First off its always nice to see researchers using infrastructure based in Kiel. Makes me a bit proud! But why can't the articles author give numbers instead of word salad descriptions like one droplet in three litres... For light. The amount, intensity or what?

discuss

order

paulmooreparks|1 year ago

In the paragraph right above the one you reference:

> Beneath that ice, the light sensors recorded an astronomically small number of photons: an upper range of 0.04 micromoles per square meter per second, a number very close to the theoretical minimum amount of light that photosynthesis can run on. The actual amount of light was probably lower.

magicalhippo|1 year ago

It's not a direct conversion it seems, but assuming daylight then 0.04 umol/s/m^2 should be around 2 lux.

I was curious how this compared to being on Pluto, but apparently Pluto gets a lot more sunlight than I imagined[1]:

So at high noon on Pluto you’d get at least 60 lux of sunlight.
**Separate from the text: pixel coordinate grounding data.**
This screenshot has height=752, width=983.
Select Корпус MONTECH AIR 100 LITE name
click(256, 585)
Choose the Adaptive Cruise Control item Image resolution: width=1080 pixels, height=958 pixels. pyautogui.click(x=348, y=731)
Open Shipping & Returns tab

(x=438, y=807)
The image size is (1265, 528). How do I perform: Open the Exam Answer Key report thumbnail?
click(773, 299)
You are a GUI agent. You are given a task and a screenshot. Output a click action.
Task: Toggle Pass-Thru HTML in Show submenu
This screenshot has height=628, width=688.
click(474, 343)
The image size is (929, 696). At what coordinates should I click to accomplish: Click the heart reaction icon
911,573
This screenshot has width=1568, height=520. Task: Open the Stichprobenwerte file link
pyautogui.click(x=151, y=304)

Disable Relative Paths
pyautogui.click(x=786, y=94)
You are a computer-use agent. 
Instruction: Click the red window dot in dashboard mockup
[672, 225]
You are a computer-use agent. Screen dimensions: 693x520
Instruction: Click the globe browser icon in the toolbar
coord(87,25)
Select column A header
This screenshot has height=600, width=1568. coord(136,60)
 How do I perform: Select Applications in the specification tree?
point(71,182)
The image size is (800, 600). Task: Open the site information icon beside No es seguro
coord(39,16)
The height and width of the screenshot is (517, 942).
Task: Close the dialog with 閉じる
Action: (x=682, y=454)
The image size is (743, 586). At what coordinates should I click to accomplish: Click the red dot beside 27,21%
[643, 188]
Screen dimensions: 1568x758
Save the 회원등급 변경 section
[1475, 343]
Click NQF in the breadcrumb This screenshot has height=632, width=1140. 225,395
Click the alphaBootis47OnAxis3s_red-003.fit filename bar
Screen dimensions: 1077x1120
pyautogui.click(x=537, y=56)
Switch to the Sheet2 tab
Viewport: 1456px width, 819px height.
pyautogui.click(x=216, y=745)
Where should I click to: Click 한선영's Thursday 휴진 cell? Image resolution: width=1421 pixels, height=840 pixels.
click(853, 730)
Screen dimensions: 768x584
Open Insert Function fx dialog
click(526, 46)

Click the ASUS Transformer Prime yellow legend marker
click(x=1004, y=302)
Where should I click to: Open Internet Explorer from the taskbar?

Civil twilight is roughly enough light to read by, and that’s 3.4 lux. Moonlight is less than 0.3 lux.

60 lux would be comparable to indoor lighting in a hall or stairway.

[1]: https://www.johndcook.com/blog/2018/03/09/could-you-read-on-...

flobosg|1 year ago

The linked study presents details in a more technical format.

TheSpiceIsLife|1 year ago

Yeah, PpFF (Photons per Football Field) are much easier to understand, especially if you have to divided them equally between a family of Base4.

For the Metric Heads, we here in Australia use the SI unit Photons per Olympic Swimming Pool, which unit of measure is the Centiquantalap, naturally.

Edit to add: Under the modern US customary measurement system, 1 drop is 1/72th of a US customary fluid dram, and 793 and 1000 conveniently have no common factors, so it should be self evident that 3 litres is 793/1000th of a US fluid gallon. Converting that to lux or lumens is left as an exercise for the reader.